Le chant des ronces, de François-Xavier Dianoux-Stefani

Publié le par Emmanuelle Caminade

 

 

Né en 1981, François-Xavier  Dianoux-Stefani a grandi en Corse dans un village de Castagniccia et a sans doute, comme le héros de sa première nouvelle, «passé son enfance sur ces plateaux de mille couleurs alors encore cultivés, heureux de gambader au milieu des vieux» et de parcourir librement la campagne avec les autres enfants autour des ruines d'un monde qui s'effondre : «Nous étions des enfants de la rivière et des ronces, magiciens et héros de nos propres aventures» (Casale).

Le temps ayant affiné son regard sur le monde «qui se dévoile plus profond et complexe», l'auteur marche ainsi dans Le chant des ronces (1) «sur les pas de son enfance et des enfances des anciens, encore et toujours par les mêmes chemins, contemplant ses souvenirs accrochés aux pierres et à la terre, comme autant de prières ficelées à jamais aux branches des arbres » (Une odeur d'immortelle). Et ce premier ouvrage publié s'avère un hymne à cette génération insulaire, ces ronces symboliques ambivalentes qui repoussent «la trace et l'oeuvre des hommes» ayant aussi abrité ses jeux et ses rêves. Un chant empreint d'une joyeuse nostalgie venant raviver «toutes ces braises qui rougeoient encore dans la nuit de [ses]tripes et les ténèbres de [sa] conscience» (Trouer les pancartes). Raviver le temps suspendu d'une enfance et d'une adolescence merveilleuses au goût d'éternité qui fut aussi bercée par cette musique pop-rock anglo-américaine et nourrie des productions d'Amblin Entertainment (que les cassettes VHS rendirent accessibles dans les lieux reculés).

1) Le titre fait allusion, à ce chant «qui résonne en chacun des enfants de cette île», comme l'indique le prologue (dont la malheureuse et agressive coquille ne doit surtout pas être dissuasive)

● OBJECTIF DE L'EXERCICE
Relevez, dans la critique du Chant des ronces, tous les titres placés entre parenthèses à la suite d'une citation. Le matériel ci-après provient d'une source distincte.

● MATÉRIEL SOURCE
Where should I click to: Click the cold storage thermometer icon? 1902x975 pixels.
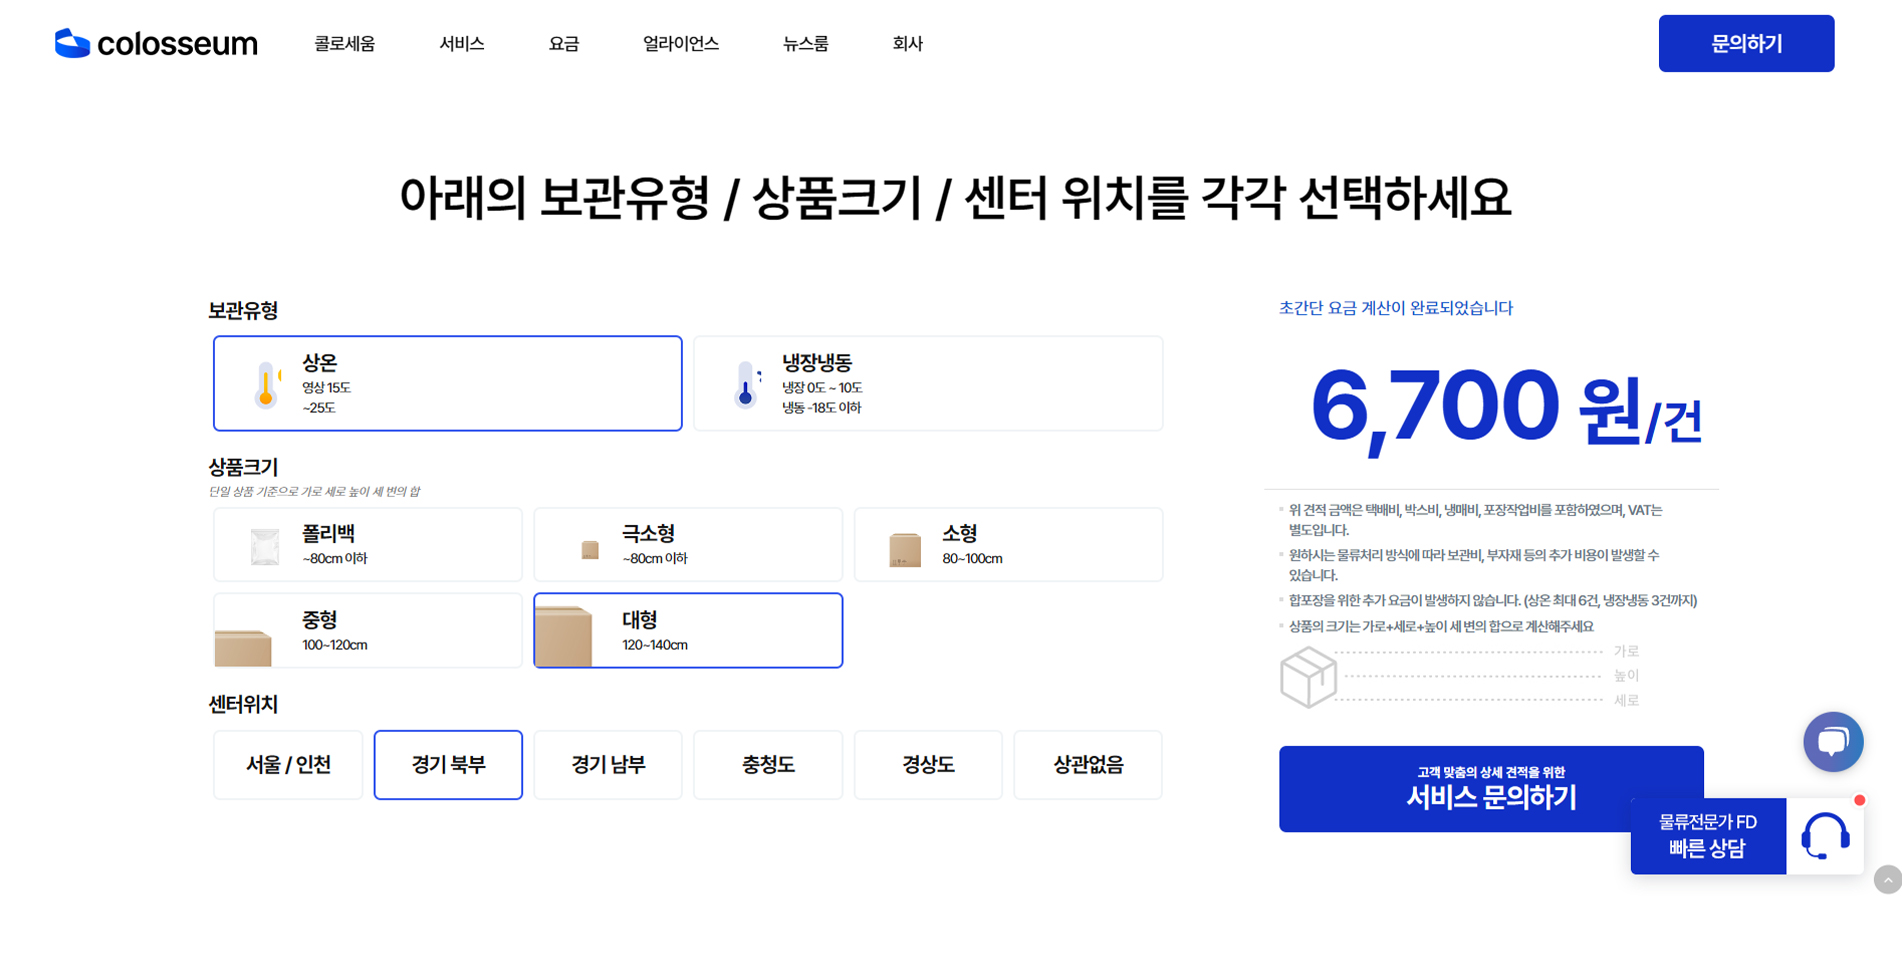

● RÉSULTAT
Casale
Une odeur d'immortelle
Trouer les pancartes